BANKACIYDI AMA HAYALİ ZEYTİN BAHÇESİYDİ

48 yaşındaki Metin Göğüş, uzun yıllar yurt için ve yurt dışında bankacılık yaptığını ve hayalinin bir gün zeytincilik yapmak olduğunu söyledi. Uzun yıllar ofiste çalıştıktan sonra şimdi doğa içinde yaşamanın çok farklı olduğunu belirten Göğüş, "Bankacı olduğum için hafta içi ve hafta sonu çok geç saatlere kadar yoğun tempoda çalışma hayatım oldu. Zeytincilik yapmak aslında bizim emeklilik projemizdi, tarımla uğraşmak gibi düşüncemiz her zaman vardı. Ama şartlar bunu öne almamıza sebep oldu" diye konuştu.

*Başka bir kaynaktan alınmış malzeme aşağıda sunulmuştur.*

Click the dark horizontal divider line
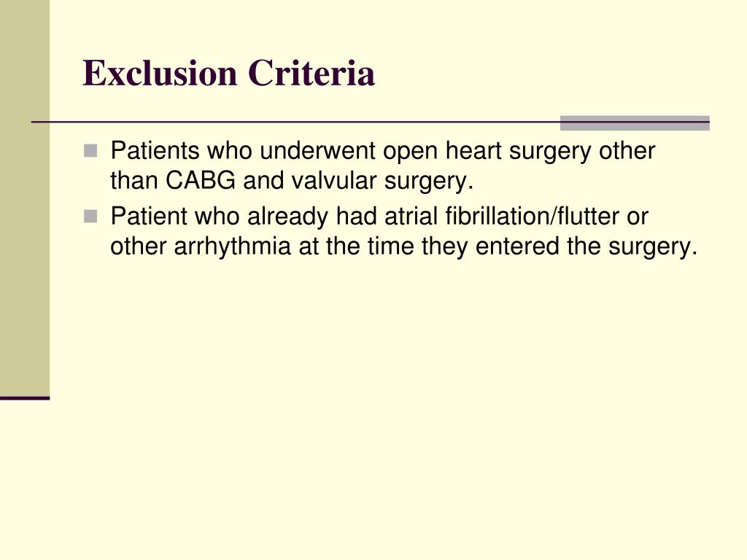The image size is (747, 560). point(295,123)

Kendileri için çok yeni bir alan olduğunu birçok şeyi bilmediklerini aktaran Göğüş, işin çok keyifli geçtiğini ve hiç boş zamanlarının olmadığını belirtti ve ekledi: "Zeytinin alt kırınımlarına girdiğimiz zaman çiti, ilacı, budaması, gübrelemesi, sulama sistemi gibi çok yeni şeyler öğreniyorum. Çok keyifli, hiç boş vaktimiz olmuyor. Buradaki hayatla İstanbul'daki hayat bambaşka; üç tane tişörtüm, iki şortum, arada bir giydiğim pantolonum var. Ayakkabı pek kullanmıyorum."


TRAFİK YOK ,SABAHLARI KUŞ SESİ İLE UYANIYOR

Metin Göğüş "Alışverişimizi pazardan yapıyoruz, dağ tepe yürüyoruz, ben dalıyorum, balık tutuyorum akşam mangalda balığımızı pişiriyoruz. Kuş sesleriyle uyanıyoruz. Bir kere huzur var, trafik, kalabalık, kavga, gürültü yok. 25 dönümlük bahçemizi bütçemiz çerçevesinde büyütmeye çalışıyoruz. Şu an zeytin ağaçlarının bakımıyla uğraşıyoruz"diyor.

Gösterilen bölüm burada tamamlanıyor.